Dollar vs Euro

From WSJ (link inside post):

That's why Deutsche Bank expects the euro to keep falling to 90 U.S. cents by the end of 2016 and 85 cents by the end of 2017

You think this prediction will ring true? Already planning that trip to Europe?

http://www.washingtonpost.com/blogs/wonkblog/wp/2015/03/10/at-this-rate…

12 Comments
 

On the forecasts, who knows. I'm convinced that, like oil prices, currencies are a variable that nobody can predict accurately. The same analysts (not sure about DB, but in general) were predicting the floor at much higher levels not so long ago, when the material facts were not so different than they are today.
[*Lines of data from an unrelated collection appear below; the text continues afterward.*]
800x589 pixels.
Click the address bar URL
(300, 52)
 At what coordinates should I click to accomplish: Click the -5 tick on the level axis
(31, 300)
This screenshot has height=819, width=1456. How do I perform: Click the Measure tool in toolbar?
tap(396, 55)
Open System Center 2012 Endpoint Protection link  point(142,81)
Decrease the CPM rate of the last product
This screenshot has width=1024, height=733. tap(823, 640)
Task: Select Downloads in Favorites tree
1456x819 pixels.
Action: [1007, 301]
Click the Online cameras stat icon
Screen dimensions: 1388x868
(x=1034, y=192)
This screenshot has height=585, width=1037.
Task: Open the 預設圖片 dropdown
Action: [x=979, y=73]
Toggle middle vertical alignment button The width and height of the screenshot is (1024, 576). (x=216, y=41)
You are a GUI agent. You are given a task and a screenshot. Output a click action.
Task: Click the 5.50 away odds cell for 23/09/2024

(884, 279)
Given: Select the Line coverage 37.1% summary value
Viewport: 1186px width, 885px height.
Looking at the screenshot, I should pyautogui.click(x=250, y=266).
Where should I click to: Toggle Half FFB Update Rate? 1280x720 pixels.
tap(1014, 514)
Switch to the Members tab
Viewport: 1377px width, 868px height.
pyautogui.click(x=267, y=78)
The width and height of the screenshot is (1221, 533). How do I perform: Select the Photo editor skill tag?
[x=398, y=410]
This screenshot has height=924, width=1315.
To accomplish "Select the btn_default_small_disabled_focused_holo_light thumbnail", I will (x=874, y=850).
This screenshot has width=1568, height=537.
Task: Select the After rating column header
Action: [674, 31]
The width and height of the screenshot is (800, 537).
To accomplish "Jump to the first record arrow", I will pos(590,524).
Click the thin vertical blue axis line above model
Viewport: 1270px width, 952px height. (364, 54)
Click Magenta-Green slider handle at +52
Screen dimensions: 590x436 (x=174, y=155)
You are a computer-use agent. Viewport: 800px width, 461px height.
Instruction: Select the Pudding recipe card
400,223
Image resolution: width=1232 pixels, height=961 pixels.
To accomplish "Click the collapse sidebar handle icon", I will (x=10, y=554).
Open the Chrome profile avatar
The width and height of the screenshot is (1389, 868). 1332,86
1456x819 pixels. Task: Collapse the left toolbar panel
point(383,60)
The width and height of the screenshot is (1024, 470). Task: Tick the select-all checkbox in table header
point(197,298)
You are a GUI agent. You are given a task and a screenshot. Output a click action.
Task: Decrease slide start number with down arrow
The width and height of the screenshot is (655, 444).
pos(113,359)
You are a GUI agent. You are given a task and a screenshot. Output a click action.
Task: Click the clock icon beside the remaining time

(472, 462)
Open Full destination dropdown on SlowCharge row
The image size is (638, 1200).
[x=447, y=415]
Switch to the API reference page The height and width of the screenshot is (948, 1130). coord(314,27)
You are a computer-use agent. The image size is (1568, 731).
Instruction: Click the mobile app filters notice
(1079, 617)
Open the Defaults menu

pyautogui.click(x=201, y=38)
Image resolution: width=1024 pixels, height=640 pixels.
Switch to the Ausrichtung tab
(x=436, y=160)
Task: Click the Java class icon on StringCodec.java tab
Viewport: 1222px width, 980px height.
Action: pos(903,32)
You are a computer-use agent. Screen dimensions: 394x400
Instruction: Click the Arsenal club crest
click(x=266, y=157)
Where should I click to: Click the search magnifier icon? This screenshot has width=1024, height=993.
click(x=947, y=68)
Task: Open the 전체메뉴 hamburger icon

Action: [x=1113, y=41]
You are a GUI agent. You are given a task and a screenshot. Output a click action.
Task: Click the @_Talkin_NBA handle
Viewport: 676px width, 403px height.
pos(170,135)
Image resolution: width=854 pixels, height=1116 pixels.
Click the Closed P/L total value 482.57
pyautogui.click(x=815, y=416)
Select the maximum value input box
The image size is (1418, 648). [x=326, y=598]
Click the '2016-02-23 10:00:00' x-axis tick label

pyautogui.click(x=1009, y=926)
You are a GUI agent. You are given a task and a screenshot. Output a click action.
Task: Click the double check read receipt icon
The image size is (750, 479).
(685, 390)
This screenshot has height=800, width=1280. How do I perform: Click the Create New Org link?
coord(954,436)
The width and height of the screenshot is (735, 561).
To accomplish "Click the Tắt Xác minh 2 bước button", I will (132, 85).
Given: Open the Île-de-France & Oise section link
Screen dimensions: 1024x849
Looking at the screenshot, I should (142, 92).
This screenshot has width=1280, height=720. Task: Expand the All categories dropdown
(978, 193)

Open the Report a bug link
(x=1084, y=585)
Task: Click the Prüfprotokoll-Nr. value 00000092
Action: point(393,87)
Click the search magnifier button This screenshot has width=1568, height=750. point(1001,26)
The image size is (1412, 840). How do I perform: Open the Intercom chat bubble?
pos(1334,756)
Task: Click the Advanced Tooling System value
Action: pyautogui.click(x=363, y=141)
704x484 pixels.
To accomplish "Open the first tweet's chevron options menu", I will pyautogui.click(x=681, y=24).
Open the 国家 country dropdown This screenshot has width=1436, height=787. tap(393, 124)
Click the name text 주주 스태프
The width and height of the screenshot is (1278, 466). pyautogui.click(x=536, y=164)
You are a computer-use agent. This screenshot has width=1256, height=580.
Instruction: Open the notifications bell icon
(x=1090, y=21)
Throwing my hat in the ring, my guess is that there will be sufficient forces acting in the opposite direction to prevent the euro from sitting at those levels long-term. The U.S. may be forced to keep rates very low. U.S. stocks would seem likely to fall, as earnings of multinationals will be challenged significantly at 0.85 or 0.90. The strengths in the U.S. economy that are driving the strength of USD will be partially reversed automatically by market forces.

 
mk1275

Throwing my hat in the ring, my guess is that there will be sufficient forces acting in the opposite direction to prevent the euro from sitting at those levels long-term. The U.S. may be forced to keep rates very low. U.S. stocks would seem likely to fall, as earnings of multinationals will be challenged significantly at 0.85 or 0.90. The strengths in the U.S. economy that are driving the strength of USD will be partially reversed automatically by market forces.

What makes you think that?

 
Best Response
ArcherVice mk1275:

Throwing my hat in the ring, my guess is that there will be sufficient forces acting in the opposite direction to prevent the euro from sitting at those levels long-term. The U.S. may be forced to keep rates very low. U.S. stocks would seem likely to fall, as earnings of multinationals will be challenged significantly at 0.85 or 0.90. The strengths in the U.S. economy that are driving the strength of USD will be partially reversed automatically by market forces.

What makes you think that?

-On gov side, seems that Fed is more likely to be conservative in raising rates, fearing the effects of the dollar being too strong -Earnings of major U.S. stocks / indices will be significantly affected by a stronger dollar. Growth rates (or in fact negative earnings growth) will make current stock valuations difficult to defend.

What happens to demand for USD if higher expected rates don't materialize and U.S stocks suddenly look like a bad place to be?

Of course the problem is, when you get into macro forecasting there are so many forces that act in opposing directions, muddling the analysis to the point of futility. For example, in the short-term, earnings of U.S. businesses with European presence will decline; but one of the causes of the weakening euro is that rates are also close to zero in Europe, which allows these companies the ability to borrow in Euros and lock in very low rates, in the neighborhood of 1% or less.

 
companion

Iceland drops EU membership bid
http://www.bbc.com/news/world-europe-31862988

Iceland still has capital controls, membership to the EU was never going to happen under the current coalition - a coalition which will not be reelected in 2017. It's a classic Icelandic publicity stunt.
"After you work on Wall Street it’s a choice, would you rather work at McDonalds or on the sell-side? I would choose McDonalds over the sell-side.” - David Tepper
 

Don't think ECB's new round of QE has been priced into the equity market. Could see some support for EUR from equity inflows but no idea where the floor could be.